● WHAT IS BEING ASKED: Copy the data below line for line, with no changes.

● EXTRACTED DATA:
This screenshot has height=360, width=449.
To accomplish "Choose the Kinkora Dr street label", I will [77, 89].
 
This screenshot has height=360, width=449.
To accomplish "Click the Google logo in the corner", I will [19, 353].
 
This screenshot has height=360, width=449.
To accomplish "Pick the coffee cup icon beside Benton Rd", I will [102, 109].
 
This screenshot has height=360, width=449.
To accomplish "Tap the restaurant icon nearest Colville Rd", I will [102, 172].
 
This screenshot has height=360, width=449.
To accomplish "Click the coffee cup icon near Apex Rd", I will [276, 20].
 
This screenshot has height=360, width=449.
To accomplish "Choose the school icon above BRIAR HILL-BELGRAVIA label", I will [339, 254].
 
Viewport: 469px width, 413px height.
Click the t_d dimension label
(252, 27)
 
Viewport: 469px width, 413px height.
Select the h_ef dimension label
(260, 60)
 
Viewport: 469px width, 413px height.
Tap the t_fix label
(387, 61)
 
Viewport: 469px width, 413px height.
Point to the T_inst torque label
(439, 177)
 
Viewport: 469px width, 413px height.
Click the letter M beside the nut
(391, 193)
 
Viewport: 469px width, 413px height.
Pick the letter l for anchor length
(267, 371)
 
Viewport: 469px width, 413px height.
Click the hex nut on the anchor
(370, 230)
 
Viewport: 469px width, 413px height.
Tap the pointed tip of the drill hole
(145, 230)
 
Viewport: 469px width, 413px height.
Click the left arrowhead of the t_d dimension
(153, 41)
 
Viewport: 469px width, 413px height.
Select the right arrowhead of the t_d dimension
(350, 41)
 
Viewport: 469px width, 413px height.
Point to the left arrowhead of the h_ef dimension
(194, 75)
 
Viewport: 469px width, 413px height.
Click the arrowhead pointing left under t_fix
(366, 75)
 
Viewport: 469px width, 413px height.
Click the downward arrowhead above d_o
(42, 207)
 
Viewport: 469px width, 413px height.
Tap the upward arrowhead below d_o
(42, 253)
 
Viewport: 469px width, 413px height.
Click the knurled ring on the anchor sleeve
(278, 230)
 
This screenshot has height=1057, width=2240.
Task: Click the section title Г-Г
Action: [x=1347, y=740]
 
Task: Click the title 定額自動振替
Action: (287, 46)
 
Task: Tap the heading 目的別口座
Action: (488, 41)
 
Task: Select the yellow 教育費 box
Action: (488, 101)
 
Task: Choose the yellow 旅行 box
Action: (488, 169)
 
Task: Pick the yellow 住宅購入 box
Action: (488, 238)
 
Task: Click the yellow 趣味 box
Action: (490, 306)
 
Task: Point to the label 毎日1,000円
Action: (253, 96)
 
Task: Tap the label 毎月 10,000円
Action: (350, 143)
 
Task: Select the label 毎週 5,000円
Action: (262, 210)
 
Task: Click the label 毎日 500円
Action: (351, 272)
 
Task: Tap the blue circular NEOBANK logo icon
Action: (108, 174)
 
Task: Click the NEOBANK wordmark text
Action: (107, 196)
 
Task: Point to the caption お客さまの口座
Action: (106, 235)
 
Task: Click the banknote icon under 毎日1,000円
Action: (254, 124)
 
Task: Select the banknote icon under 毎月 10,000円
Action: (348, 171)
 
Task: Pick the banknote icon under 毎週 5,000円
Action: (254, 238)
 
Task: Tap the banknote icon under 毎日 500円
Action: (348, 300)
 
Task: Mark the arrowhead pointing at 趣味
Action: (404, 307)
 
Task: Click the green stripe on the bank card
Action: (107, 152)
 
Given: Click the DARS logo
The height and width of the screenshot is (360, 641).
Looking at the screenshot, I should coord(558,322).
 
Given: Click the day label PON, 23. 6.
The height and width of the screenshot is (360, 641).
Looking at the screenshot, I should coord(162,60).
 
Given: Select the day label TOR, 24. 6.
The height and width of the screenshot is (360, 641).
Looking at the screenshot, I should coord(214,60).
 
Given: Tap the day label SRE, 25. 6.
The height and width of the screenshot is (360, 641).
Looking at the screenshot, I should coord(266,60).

● FULL SOLUTION:
This screenshot has height=360, width=449.
To accomplish "Choose the Kinkora Dr street label", I will [77, 89].
 
This screenshot has height=360, width=449.
To accomplish "Click the Google logo in the corner", I will [19, 353].
 
This screenshot has height=360, width=449.
To accomplish "Pick the coffee cup icon beside Benton Rd", I will [102, 109].
 
This screenshot has height=360, width=449.
To accomplish "Tap the restaurant icon nearest Colville Rd", I will [102, 172].
 
This screenshot has height=360, width=449.
To accomplish "Click the coffee cup icon near Apex Rd", I will [276, 20].
 
This screenshot has height=360, width=449.
To accomplish "Choose the school icon above BRIAR HILL-BELGRAVIA label", I will [339, 254].
 
Viewport: 469px width, 413px height.
Click the t_d dimension label
(252, 27)
 
Viewport: 469px width, 413px height.
Select the h_ef dimension label
(260, 60)
 
Viewport: 469px width, 413px height.
Tap the t_fix label
(387, 61)
 
Viewport: 469px width, 413px height.
Point to the T_inst torque label
(439, 177)
 
Viewport: 469px width, 413px height.
Click the letter M beside the nut
(391, 193)
 
Viewport: 469px width, 413px height.
Pick the letter l for anchor length
(267, 371)
 
Viewport: 469px width, 413px height.
Click the hex nut on the anchor
(370, 230)
 
Viewport: 469px width, 413px height.
Tap the pointed tip of the drill hole
(145, 230)
 
Viewport: 469px width, 413px height.
Click the left arrowhead of the t_d dimension
(153, 41)
 
Viewport: 469px width, 413px height.
Select the right arrowhead of the t_d dimension
(350, 41)
 
Viewport: 469px width, 413px height.
Point to the left arrowhead of the h_ef dimension
(194, 75)
 
Viewport: 469px width, 413px height.
Click the arrowhead pointing left under t_fix
(366, 75)
 
Viewport: 469px width, 413px height.
Click the downward arrowhead above d_o
(42, 207)
 
Viewport: 469px width, 413px height.
Tap the upward arrowhead below d_o
(42, 253)
 
Viewport: 469px width, 413px height.
Click the knurled ring on the anchor sleeve
(278, 230)
 
This screenshot has height=1057, width=2240.
Task: Click the section title Г-Г
Action: [x=1347, y=740]
 
Task: Click the title 定額自動振替
Action: (287, 46)
 
Task: Tap the heading 目的別口座
Action: (488, 41)
 
Task: Select the yellow 教育費 box
Action: (488, 101)
 
Task: Choose the yellow 旅行 box
Action: (488, 169)
 
Task: Pick the yellow 住宅購入 box
Action: (488, 238)
 
Task: Click the yellow 趣味 box
Action: (490, 306)
 
Task: Point to the label 毎日1,000円
Action: (253, 96)
 
Task: Tap the label 毎月 10,000円
Action: (350, 143)
 
Task: Select the label 毎週 5,000円
Action: (262, 210)
 
Task: Click the label 毎日 500円
Action: (351, 272)
 
Task: Tap the blue circular NEOBANK logo icon
Action: (108, 174)
 
Task: Click the NEOBANK wordmark text
Action: (107, 196)
 
Task: Point to the caption お客さまの口座
Action: (106, 235)
 
Task: Click the banknote icon under 毎日1,000円
Action: (254, 124)
 
Task: Select the banknote icon under 毎月 10,000円
Action: (348, 171)
 
Task: Pick the banknote icon under 毎週 5,000円
Action: (254, 238)
 
Task: Tap the banknote icon under 毎日 500円
Action: (348, 300)
 
Task: Mark the arrowhead pointing at 趣味
Action: (404, 307)
 
Task: Click the green stripe on the bank card
Action: (107, 152)
 
Given: Click the DARS logo
The height and width of the screenshot is (360, 641).
Looking at the screenshot, I should coord(558,322).
 
Given: Click the day label PON, 23. 6.
The height and width of the screenshot is (360, 641).
Looking at the screenshot, I should coord(162,60).
 
Given: Select the day label TOR, 24. 6.
The height and width of the screenshot is (360, 641).
Looking at the screenshot, I should coord(214,60).
 
Given: Tap the day label SRE, 25. 6.
The height and width of the screenshot is (360, 641).
Looking at the screenshot, I should coord(266,60).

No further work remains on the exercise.